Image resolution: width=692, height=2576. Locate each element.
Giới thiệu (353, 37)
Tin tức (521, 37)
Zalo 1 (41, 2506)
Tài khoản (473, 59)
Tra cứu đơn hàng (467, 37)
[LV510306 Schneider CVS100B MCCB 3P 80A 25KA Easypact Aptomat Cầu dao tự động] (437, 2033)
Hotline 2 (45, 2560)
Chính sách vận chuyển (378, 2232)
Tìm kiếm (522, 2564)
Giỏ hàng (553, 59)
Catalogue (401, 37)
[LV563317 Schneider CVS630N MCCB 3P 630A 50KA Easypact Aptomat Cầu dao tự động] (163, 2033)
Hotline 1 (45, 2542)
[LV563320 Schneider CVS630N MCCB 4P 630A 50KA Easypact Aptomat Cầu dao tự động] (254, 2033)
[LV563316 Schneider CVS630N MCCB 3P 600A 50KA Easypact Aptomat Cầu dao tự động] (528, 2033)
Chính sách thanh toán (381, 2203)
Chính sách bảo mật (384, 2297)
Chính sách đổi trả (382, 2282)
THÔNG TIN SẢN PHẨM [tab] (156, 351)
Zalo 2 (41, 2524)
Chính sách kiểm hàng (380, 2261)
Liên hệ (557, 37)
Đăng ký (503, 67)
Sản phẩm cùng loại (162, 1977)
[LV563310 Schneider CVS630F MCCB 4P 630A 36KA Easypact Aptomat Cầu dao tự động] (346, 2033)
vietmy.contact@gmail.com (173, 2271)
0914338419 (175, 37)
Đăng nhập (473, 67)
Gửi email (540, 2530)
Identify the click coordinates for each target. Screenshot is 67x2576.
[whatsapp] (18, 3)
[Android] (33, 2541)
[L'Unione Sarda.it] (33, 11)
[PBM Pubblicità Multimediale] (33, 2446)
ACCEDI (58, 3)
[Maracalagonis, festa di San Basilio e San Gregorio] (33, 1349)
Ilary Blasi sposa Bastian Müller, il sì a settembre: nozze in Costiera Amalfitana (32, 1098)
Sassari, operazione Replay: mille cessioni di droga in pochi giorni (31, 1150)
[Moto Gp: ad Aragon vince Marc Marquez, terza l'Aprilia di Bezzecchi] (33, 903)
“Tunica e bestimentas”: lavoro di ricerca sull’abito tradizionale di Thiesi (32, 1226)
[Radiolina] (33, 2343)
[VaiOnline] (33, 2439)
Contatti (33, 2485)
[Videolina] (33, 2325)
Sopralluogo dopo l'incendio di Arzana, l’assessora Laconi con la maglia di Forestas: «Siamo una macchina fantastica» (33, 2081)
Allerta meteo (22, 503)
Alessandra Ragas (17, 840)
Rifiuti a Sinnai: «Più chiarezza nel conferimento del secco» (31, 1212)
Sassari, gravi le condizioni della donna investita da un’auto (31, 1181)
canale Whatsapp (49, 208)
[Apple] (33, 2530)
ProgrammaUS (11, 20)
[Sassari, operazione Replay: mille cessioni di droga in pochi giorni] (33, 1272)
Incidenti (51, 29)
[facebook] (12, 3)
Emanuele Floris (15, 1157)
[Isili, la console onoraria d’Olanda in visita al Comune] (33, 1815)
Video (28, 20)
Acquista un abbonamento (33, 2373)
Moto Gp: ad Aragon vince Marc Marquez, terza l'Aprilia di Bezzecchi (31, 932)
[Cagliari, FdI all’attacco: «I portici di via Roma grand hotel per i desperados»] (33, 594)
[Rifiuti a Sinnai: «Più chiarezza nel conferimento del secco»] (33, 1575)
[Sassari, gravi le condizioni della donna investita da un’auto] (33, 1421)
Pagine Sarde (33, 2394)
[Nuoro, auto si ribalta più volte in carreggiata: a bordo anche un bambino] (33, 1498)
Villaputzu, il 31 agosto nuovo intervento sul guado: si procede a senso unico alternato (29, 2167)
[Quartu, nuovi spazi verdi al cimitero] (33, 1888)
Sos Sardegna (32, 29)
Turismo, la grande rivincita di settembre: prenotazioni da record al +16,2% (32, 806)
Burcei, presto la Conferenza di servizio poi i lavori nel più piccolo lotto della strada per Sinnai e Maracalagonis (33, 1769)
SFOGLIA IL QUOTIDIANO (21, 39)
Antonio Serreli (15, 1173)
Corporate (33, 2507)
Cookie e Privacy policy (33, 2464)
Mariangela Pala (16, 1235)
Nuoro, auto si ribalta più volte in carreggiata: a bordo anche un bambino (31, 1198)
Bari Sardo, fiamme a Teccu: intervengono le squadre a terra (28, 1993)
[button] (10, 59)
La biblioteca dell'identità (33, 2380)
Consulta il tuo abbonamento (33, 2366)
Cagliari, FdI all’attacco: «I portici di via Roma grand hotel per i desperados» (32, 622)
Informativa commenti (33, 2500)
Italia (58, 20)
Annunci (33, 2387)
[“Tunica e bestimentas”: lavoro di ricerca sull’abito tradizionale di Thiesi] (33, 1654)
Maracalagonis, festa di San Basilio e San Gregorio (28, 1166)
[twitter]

◆ ◆ ◆ ◆

### Task brief:
Without changing a single character, repeat each record.

### Solution:
Image resolution: width=692, height=2576. Locate each element.
Giới thiệu (353, 37)
Tin tức (521, 37)
Zalo 1 (41, 2506)
Tài khoản (473, 59)
Tra cứu đơn hàng (467, 37)
[LV510306 Schneider CVS100B MCCB 3P 80A 25KA Easypact Aptomat Cầu dao tự động] (437, 2033)
Hotline 2 (45, 2560)
Chính sách vận chuyển (378, 2232)
Tìm kiếm (522, 2564)
Giỏ hàng (553, 59)
Catalogue (401, 37)
[LV563317 Schneider CVS630N MCCB 3P 630A 50KA Easypact Aptomat Cầu dao tự động] (163, 2033)
Hotline 1 (45, 2542)
[LV563320 Schneider CVS630N MCCB 4P 630A 50KA Easypact Aptomat Cầu dao tự động] (254, 2033)
[LV563316 Schneider CVS630N MCCB 3P 600A 50KA Easypact Aptomat Cầu dao tự động] (528, 2033)
Chính sách thanh toán (381, 2203)
Chính sách bảo mật (384, 2297)
Chính sách đổi trả (382, 2282)
THÔNG TIN SẢN PHẨM [tab] (156, 351)
Zalo 2 (41, 2524)
Chính sách kiểm hàng (380, 2261)
Liên hệ (557, 37)
Đăng ký (503, 67)
Sản phẩm cùng loại (162, 1977)
[LV563310 Schneider CVS630F MCCB 4P 630A 36KA Easypact Aptomat Cầu dao tự động] (346, 2033)
vietmy.contact@gmail.com (173, 2271)
0914338419 (175, 37)
Đăng nhập (473, 67)
Gửi email (540, 2530)
Identify the click coordinates for each target. Screenshot is 67x2576.
[whatsapp] (18, 3)
[Android] (33, 2541)
[L'Unione Sarda.it] (33, 11)
[PBM Pubblicità Multimediale] (33, 2446)
ACCEDI (58, 3)
[Maracalagonis, festa di San Basilio e San Gregorio] (33, 1349)
Ilary Blasi sposa Bastian Müller, il sì a settembre: nozze in Costiera Amalfitana (32, 1098)
Sassari, operazione Replay: mille cessioni di droga in pochi giorni (31, 1150)
[Moto Gp: ad Aragon vince Marc Marquez, terza l'Aprilia di Bezzecchi] (33, 903)
“Tunica e bestimentas”: lavoro di ricerca sull’abito tradizionale di Thiesi (32, 1226)
[Radiolina] (33, 2343)
[VaiOnline] (33, 2439)
Contatti (33, 2485)
[Videolina] (33, 2325)
Sopralluogo dopo l'incendio di Arzana, l’assessora Laconi con la maglia di Forestas: «Siamo una macchina fantastica» (33, 2081)
Allerta meteo (22, 503)
Alessandra Ragas (17, 840)
Rifiuti a Sinnai: «Più chiarezza nel conferimento del secco» (31, 1212)
Sassari, gravi le condizioni della donna investita da un’auto (31, 1181)
canale Whatsapp (49, 208)
[Apple] (33, 2530)
ProgrammaUS (11, 20)
[Sassari, operazione Replay: mille cessioni di droga in pochi giorni] (33, 1272)
Incidenti (51, 29)
[facebook] (12, 3)
Emanuele Floris (15, 1157)
[Isili, la console onoraria d’Olanda in visita al Comune] (33, 1815)
Video (28, 20)
Acquista un abbonamento (33, 2373)
Moto Gp: ad Aragon vince Marc Marquez, terza l'Aprilia di Bezzecchi (31, 932)
[Cagliari, FdI all’attacco: «I portici di via Roma grand hotel per i desperados»] (33, 594)
[Rifiuti a Sinnai: «Più chiarezza nel conferimento del secco»] (33, 1575)
[Sassari, gravi le condizioni della donna investita da un’auto] (33, 1421)
Pagine Sarde (33, 2394)
[Nuoro, auto si ribalta più volte in carreggiata: a bordo anche un bambino] (33, 1498)
Villaputzu, il 31 agosto nuovo intervento sul guado: si procede a senso unico alternato (29, 2167)
[Quartu, nuovi spazi verdi al cimitero] (33, 1888)
Sos Sardegna (32, 29)
Turismo, la grande rivincita di settembre: prenotazioni da record al +16,2% (32, 806)
Burcei, presto la Conferenza di servizio poi i lavori nel più piccolo lotto della strada per Sinnai e Maracalagonis (33, 1769)
SFOGLIA IL QUOTIDIANO (21, 39)
Antonio Serreli (15, 1173)
Corporate (33, 2507)
Cookie e Privacy policy (33, 2464)
Mariangela Pala (16, 1235)
Nuoro, auto si ribalta più volte in carreggiata: a bordo anche un bambino (31, 1198)
Bari Sardo, fiamme a Teccu: intervengono le squadre a terra (28, 1993)
[button] (10, 59)
La biblioteca dell'identità (33, 2380)
Consulta il tuo abbonamento (33, 2366)
Cagliari, FdI all’attacco: «I portici di via Roma grand hotel per i desperados» (32, 622)
Informativa commenti (33, 2500)
Italia (58, 20)
Annunci (33, 2387)
[“Tunica e bestimentas”: lavoro di ricerca sull’abito tradizionale di Thiesi] (33, 1654)
Maracalagonis, festa di San Basilio e San Gregorio (28, 1166)
[twitter]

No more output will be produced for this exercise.